Nathanial agreed with me, knowing more about the decapitated body could help us.
So far, there was a human body with a missing head, and a vampire head with a missing body. We were either about to see the enforcer’s body, or there had been another murder.
The towering buildings rushed by on either side of us and made the flight more nerve racking than normal—or maybe that was because I could only cling to Nathanial with one arm. Nathanial had fashioned a makeshift brace for my butchered arm and buttoned a borrowed coat over me. The nervousness could also have something to do with being wrapped in the warm circle of Nathanial’s arms again, but Nathanial was completely focused on his illusion and on trailing Degan.
If his thumb didn’t occasionally trace a line along my spine, I’d have thought he’d forgotten I was even pressed up against him. There was no hint of the heat that had been between us earlier. I hated the twinge of disappointment I felt at that fact.

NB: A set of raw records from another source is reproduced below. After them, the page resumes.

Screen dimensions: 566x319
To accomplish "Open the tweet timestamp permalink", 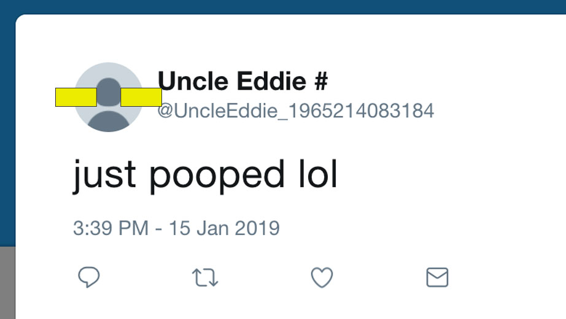I will click(x=176, y=228).
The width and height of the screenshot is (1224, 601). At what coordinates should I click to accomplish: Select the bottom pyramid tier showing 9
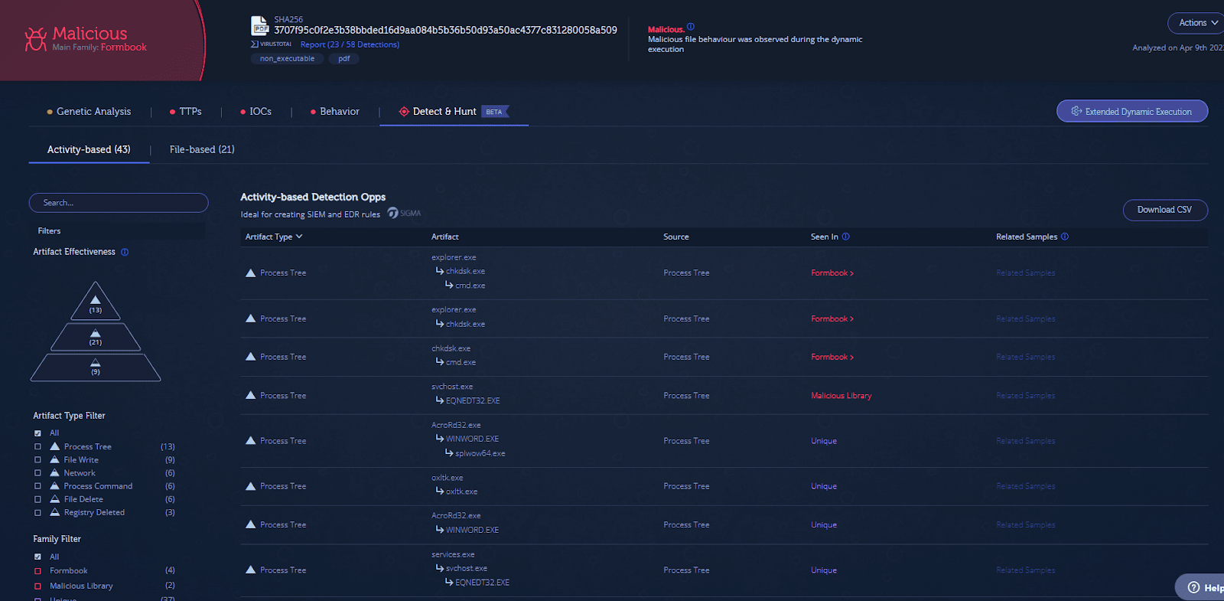click(x=96, y=367)
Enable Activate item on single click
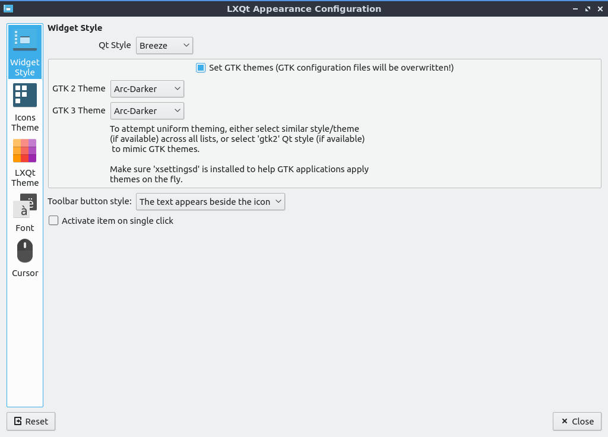608x437 pixels. click(x=53, y=221)
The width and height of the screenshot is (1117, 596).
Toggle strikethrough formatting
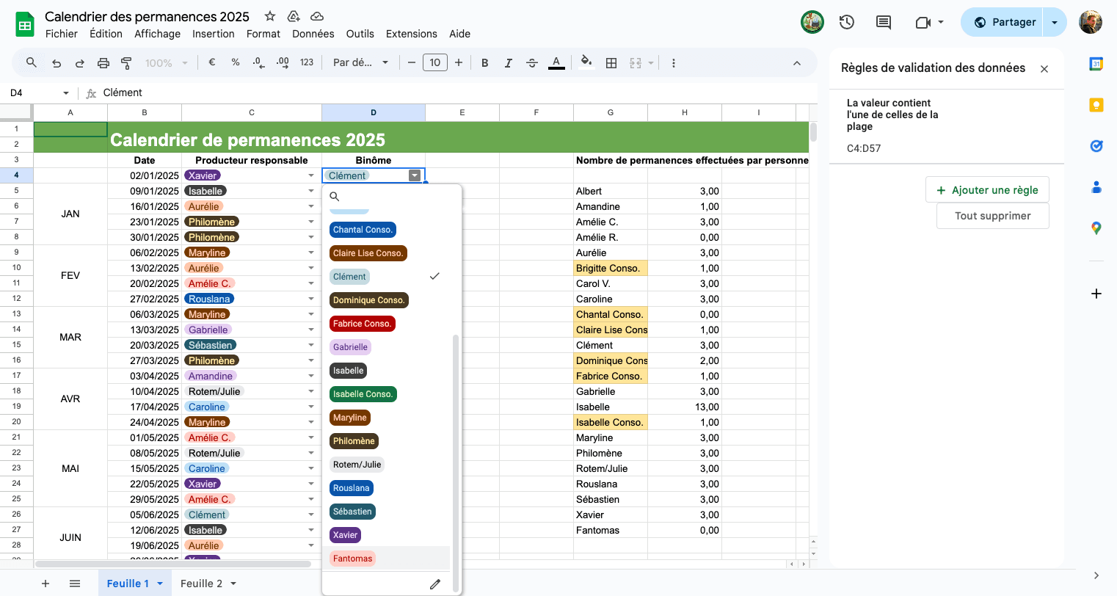[x=532, y=63]
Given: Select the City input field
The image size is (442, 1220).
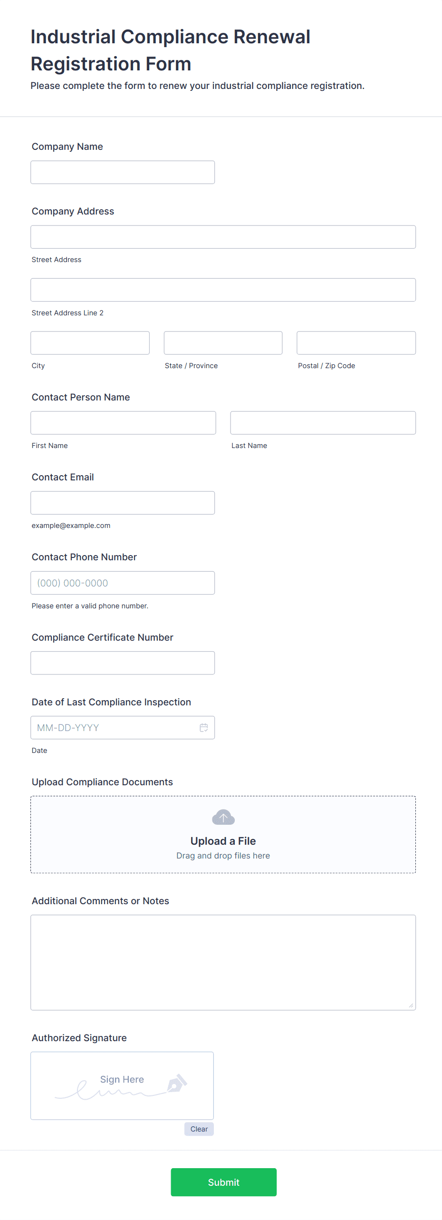Looking at the screenshot, I should (x=90, y=342).
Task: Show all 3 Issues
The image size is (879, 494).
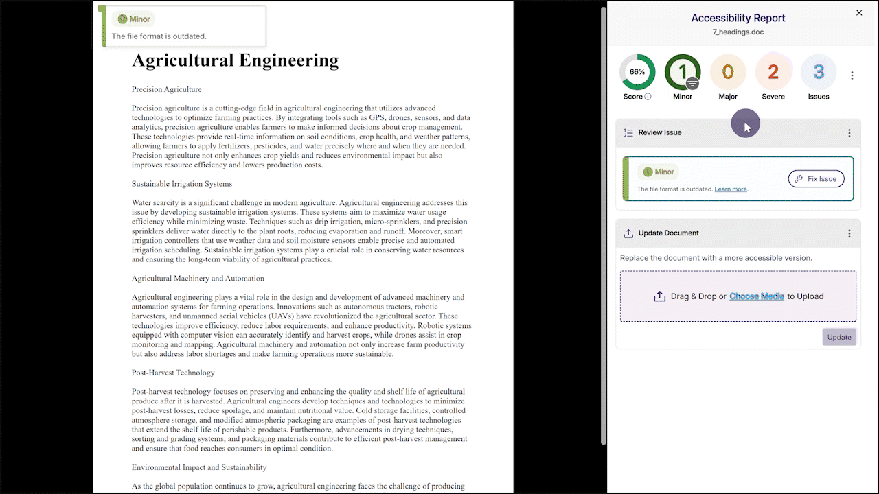Action: point(819,72)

Nathanial’s secret home was close to Sydney Park, but Degan’s path led us to a busier, more nightlife-oriented area of town. I tensed as we flew past Death’s Angel, but no legion of vampires burst through the door determined to drag us back. Soon its black lights faded behind us. We were only three streets from the club when Degan ducked into an alley and stopped.
The clanless shifter hadn’t looked behind him for the entire trip—Nathanial had told him he wouldn’t be able to see us following—but now his gaze roved the street, trying to find us.
Nathanial landed behind Degan. Snow crunched under my bare feet as Nathanial lowered me to the ground, and Degan spun around, energy leaking into the night. His eyes narrowed, but he only nodded in greeting, not voicing the agitation I could feel swirling around him. I didn’t hold it against him—predators get cranky when you startle them.
“This way,” he said, moving beside the boarded windows of a closed nightclub.
A hint of acrid smoke clung to the building, offering a clue as to why it looked condemned, while the rest of the area hosted a thriving nightlife. Degan shoved his fingers under a large piece of plywood and pulled it aside easily. Too easy, even for someone with a shifter’s strength.
Clearly this has
been used before.
The question was whether Degan had made the makeshift entrance or if he’d just stumbled over it.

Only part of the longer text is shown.